The Algorithm (continued).

  • The steps of the algorithm are:
    • Create unigram, bigram and trigram tokens from the Corpus.
    • Create Data Frequency Matrices (DFM) for each token in the previous bullet.
    • Get text stats (frequencies) from each DFM . and save it as “dplyr” tbl_df.
    • Get maximum likelihood conditional probabilities for unigrams, bigrams and trigrams.
    • Get weights for linear interpolation maximizing the likelihood function over the validation set using training set n-gram probabilities that depend on the weights.
    • Calculate the perplexity of the model in the test set.

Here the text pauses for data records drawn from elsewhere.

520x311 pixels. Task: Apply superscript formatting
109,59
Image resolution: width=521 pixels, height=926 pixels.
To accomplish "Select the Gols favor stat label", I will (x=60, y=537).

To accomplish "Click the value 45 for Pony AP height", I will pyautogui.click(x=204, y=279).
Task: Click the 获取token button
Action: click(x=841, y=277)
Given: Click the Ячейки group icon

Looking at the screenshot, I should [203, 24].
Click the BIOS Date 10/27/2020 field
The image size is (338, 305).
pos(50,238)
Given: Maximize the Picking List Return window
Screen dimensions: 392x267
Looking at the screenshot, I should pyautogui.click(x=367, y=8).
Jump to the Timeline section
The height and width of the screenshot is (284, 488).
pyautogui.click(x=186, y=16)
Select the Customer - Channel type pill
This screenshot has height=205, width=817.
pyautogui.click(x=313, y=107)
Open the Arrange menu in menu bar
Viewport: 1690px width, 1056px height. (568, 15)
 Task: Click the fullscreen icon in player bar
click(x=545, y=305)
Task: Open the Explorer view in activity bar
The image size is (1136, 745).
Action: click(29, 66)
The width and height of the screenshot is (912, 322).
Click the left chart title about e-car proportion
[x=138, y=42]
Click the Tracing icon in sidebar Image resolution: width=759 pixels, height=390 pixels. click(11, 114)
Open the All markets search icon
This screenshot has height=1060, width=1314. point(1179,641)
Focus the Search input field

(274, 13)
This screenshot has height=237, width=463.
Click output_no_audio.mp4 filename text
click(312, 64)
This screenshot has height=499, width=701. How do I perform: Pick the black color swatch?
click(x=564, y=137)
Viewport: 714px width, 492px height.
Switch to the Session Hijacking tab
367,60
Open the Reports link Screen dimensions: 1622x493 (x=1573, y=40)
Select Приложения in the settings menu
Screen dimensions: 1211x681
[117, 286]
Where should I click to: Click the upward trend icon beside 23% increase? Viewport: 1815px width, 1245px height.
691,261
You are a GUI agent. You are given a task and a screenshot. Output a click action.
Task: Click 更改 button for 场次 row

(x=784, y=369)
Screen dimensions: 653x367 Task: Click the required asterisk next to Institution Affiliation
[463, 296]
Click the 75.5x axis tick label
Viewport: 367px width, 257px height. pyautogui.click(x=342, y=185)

Evaluation of the model in the test set.

  • The resulting perplexity (excluding start of sentence and end of sentence tokens) of the model, a measure of how well a probability model predicts a sample, in the test set is 17.3. A lower perplexity means that the model makes better predictions.

Final remarks.

  • The model was concieved in a way that most of the calculations are made in a R producing a data base of size 62.9 mb.
  • What the shiny application practically only has to do a search over the data base according to the words entered by the users to find most likely words sorting the results of the search.
  • The idea was to make easy calculations in shiny while loading a data base of a reasonable size.
  • n-grams with less than 7 occurrences were pruned which can produce poor results when the set of words is rare.